Listagem para localizar itens descritos
_ _ _

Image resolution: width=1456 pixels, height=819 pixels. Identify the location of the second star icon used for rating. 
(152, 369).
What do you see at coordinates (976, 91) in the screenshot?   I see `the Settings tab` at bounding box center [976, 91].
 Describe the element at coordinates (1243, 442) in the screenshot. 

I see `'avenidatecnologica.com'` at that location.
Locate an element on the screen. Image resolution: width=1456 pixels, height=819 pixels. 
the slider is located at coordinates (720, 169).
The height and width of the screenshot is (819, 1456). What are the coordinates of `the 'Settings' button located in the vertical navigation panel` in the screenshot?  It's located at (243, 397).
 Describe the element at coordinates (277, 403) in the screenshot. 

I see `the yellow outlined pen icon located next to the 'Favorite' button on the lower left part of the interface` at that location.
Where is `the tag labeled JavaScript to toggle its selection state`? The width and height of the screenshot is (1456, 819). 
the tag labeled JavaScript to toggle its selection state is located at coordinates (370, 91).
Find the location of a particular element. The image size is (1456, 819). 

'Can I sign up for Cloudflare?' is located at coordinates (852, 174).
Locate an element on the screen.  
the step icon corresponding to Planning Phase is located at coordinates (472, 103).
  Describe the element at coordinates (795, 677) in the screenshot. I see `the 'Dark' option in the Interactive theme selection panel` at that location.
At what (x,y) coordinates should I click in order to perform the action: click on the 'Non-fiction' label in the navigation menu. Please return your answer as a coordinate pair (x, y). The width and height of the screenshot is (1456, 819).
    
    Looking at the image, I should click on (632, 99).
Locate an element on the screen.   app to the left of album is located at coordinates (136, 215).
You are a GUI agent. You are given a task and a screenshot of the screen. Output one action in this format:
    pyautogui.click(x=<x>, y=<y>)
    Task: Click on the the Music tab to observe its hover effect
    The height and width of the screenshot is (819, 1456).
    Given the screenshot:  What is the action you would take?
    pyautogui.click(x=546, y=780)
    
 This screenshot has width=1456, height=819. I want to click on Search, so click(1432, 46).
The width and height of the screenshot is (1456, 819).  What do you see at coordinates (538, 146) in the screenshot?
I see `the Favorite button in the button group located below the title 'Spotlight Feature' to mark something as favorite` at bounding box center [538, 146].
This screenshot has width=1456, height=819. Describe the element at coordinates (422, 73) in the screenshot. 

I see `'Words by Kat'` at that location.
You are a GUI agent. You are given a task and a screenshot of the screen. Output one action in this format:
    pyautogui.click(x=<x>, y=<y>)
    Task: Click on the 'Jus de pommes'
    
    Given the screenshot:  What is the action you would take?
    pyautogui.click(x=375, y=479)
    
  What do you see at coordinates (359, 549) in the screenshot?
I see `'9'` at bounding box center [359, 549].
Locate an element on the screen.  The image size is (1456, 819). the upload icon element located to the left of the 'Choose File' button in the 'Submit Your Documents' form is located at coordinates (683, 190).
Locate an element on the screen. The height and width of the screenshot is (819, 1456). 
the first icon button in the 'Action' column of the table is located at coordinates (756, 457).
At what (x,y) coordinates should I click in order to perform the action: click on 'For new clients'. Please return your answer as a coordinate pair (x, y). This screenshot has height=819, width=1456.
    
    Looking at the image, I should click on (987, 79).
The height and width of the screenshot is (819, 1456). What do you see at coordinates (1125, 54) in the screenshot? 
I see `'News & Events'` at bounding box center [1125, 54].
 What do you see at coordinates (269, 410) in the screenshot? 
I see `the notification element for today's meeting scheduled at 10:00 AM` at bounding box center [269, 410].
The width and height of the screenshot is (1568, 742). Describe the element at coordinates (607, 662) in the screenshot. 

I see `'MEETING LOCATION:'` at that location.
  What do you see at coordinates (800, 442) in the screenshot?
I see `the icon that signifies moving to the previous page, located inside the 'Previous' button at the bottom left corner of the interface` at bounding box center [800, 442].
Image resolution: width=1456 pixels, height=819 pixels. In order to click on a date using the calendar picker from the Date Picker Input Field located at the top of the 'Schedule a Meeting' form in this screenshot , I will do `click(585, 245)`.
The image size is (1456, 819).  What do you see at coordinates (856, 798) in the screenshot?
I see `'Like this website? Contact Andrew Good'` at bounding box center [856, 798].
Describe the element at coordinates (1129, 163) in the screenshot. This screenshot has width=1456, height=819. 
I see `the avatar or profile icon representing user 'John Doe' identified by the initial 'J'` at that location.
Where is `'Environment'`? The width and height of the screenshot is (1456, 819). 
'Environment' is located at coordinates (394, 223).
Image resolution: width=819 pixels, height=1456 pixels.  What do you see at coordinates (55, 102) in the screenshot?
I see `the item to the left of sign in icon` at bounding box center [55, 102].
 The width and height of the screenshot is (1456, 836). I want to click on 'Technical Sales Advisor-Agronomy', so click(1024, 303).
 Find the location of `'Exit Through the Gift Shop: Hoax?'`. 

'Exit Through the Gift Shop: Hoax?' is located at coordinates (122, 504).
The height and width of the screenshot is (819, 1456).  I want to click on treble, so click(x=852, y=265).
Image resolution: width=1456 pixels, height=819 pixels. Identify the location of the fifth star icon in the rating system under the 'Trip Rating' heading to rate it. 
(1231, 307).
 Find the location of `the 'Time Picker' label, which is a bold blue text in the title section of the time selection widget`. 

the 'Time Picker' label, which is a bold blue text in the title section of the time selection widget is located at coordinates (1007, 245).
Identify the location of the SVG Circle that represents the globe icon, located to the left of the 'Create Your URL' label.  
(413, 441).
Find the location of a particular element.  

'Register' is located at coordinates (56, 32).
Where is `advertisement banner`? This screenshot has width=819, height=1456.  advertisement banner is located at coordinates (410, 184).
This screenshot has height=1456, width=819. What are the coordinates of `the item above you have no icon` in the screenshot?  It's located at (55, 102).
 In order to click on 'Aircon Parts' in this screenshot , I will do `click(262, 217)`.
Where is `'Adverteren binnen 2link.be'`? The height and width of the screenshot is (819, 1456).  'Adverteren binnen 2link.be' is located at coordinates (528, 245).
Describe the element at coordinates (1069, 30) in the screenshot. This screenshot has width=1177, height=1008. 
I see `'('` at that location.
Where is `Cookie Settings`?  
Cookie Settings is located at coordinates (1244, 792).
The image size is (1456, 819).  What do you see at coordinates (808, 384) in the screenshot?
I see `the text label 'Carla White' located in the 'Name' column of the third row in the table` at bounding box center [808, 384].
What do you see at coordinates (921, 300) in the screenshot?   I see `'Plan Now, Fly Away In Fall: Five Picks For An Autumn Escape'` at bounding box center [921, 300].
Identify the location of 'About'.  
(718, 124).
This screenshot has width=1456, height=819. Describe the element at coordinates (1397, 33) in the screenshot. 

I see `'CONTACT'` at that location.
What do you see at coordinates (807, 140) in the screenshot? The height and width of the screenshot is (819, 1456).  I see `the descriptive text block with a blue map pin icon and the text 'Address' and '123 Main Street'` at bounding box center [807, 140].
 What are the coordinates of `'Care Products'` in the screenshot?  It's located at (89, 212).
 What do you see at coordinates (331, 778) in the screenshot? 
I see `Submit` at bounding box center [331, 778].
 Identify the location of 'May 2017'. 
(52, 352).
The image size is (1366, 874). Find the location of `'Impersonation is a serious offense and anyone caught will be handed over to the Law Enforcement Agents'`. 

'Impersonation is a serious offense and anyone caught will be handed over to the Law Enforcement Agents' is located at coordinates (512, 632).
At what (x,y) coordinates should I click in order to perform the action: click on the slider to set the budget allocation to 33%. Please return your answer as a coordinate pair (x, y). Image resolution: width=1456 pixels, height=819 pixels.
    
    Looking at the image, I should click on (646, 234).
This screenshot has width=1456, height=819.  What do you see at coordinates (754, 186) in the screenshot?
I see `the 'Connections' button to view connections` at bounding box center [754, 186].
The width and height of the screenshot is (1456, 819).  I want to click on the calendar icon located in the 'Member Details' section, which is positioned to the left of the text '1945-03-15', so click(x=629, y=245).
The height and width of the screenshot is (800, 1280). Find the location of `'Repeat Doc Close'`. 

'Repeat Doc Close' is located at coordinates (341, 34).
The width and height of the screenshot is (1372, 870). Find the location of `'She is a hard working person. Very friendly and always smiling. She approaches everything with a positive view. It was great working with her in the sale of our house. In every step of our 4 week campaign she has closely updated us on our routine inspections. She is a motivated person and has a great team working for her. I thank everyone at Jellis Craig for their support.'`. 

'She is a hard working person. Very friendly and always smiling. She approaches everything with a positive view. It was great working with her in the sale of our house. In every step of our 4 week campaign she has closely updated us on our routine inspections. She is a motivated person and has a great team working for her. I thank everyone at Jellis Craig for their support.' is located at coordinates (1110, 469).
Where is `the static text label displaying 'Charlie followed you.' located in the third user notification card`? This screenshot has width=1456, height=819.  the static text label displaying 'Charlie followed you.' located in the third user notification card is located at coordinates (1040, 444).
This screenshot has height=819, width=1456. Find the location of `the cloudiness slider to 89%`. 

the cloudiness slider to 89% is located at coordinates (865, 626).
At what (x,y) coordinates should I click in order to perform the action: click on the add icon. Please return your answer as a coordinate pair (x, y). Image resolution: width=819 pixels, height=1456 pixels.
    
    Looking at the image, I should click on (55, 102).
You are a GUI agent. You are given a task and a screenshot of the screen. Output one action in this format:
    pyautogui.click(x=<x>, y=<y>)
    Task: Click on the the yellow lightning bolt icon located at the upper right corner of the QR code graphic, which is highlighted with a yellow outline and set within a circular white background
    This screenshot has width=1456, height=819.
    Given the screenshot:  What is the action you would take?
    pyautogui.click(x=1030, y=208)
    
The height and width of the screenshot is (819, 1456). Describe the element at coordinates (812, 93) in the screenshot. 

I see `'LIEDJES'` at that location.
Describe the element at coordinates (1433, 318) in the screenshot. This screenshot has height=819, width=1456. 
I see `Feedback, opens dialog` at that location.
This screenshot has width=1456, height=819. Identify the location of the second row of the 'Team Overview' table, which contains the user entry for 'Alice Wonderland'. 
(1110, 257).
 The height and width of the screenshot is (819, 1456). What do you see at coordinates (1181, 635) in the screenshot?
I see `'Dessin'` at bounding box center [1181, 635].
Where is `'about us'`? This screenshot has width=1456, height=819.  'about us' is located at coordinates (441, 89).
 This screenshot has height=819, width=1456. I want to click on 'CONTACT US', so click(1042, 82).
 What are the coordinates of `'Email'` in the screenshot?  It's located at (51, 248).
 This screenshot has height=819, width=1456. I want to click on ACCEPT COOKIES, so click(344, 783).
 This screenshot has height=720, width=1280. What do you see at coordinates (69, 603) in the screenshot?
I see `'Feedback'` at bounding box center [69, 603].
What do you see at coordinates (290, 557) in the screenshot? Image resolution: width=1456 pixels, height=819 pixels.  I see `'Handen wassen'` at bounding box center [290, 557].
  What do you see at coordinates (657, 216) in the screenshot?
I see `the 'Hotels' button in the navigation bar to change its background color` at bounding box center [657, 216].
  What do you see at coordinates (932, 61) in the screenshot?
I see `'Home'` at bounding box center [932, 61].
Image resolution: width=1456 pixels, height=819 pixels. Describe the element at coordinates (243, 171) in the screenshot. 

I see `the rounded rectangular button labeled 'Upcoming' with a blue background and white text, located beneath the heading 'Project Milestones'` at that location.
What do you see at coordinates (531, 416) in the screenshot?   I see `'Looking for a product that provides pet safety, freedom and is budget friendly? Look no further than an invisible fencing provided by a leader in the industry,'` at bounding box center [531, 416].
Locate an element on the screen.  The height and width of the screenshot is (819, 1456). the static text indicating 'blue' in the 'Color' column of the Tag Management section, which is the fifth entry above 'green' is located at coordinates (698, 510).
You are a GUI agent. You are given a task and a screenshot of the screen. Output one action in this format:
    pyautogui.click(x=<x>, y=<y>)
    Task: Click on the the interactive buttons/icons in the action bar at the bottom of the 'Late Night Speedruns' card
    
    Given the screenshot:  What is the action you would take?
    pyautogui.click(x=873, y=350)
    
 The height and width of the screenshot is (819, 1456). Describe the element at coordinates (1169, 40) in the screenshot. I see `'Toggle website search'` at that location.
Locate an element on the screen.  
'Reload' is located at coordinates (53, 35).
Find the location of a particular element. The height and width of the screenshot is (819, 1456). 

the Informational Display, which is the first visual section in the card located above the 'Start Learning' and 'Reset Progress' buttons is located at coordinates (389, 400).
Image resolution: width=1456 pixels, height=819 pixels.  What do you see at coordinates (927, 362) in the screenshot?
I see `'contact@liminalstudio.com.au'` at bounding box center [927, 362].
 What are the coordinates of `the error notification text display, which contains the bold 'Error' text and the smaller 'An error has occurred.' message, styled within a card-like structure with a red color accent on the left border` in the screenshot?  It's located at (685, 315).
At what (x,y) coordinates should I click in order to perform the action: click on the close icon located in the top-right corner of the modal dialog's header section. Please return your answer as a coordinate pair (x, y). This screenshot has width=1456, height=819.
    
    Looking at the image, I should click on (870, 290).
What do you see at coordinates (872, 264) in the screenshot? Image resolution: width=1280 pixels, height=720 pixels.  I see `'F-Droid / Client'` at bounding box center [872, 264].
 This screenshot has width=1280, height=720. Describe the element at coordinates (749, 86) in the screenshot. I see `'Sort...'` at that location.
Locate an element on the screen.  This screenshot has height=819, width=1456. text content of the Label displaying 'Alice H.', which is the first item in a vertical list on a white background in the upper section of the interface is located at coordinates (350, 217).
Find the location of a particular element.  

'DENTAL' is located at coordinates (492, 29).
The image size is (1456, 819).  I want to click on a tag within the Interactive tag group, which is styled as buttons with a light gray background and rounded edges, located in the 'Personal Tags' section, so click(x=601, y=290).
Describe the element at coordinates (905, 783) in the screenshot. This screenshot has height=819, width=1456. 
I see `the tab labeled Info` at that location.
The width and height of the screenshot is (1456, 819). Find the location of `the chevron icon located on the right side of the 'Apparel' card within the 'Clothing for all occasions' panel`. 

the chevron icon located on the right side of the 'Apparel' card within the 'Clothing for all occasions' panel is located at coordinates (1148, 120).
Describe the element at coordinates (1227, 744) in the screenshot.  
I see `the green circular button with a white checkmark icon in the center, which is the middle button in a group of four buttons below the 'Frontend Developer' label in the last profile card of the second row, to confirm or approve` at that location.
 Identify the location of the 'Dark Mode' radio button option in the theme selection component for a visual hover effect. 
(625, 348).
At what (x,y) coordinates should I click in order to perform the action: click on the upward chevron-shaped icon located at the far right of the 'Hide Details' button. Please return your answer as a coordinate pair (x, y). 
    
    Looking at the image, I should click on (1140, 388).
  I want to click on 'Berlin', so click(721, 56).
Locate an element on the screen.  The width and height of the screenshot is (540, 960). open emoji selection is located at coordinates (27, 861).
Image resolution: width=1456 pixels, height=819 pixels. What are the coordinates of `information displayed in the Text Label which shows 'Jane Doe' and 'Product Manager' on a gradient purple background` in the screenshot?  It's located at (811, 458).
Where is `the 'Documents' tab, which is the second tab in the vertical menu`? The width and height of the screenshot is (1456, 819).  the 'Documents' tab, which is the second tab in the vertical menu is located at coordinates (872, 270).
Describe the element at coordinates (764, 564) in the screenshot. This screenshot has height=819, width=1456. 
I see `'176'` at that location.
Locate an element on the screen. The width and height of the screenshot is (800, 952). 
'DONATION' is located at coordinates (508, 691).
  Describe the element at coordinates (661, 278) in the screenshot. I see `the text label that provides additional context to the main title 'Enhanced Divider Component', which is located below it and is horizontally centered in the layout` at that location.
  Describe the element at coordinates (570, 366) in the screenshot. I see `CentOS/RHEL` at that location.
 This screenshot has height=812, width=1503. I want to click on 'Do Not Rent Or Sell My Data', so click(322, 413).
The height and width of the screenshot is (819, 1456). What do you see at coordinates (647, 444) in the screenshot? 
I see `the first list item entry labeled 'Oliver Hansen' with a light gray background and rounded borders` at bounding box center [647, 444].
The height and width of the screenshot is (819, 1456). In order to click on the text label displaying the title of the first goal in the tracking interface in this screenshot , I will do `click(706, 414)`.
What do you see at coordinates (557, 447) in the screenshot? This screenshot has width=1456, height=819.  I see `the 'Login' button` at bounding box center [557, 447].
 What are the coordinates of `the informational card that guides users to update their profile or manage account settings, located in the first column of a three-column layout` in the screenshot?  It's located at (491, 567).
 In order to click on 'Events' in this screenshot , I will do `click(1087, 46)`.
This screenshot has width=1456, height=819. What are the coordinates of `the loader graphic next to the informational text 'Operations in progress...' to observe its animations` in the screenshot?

_ _ _

▶ O que fazer
Reescreva as linhas da listagem entre a que contém "What do you see at coordinates (976, 91)" e a que contém "at (243, 397).", inclusive, substituindo "screenshot" por "screen capture". Todo o restante deve permanecer idêntico.

▶ Resposta da tarefa
What do you see at coordinates (976, 91) in the screen capture?   I see `the Settings tab` at bounding box center [976, 91].
 Describe the element at coordinates (1243, 442) in the screen capture. 

I see `'avenidatecnologica.com'` at that location.
Locate an element on the screen. Image resolution: width=1456 pixels, height=819 pixels. 
the slider is located at coordinates (720, 169).
The height and width of the screen capture is (819, 1456). What are the coordinates of `the 'Settings' button located in the vertical navigation panel` in the screen capture?  It's located at (243, 397).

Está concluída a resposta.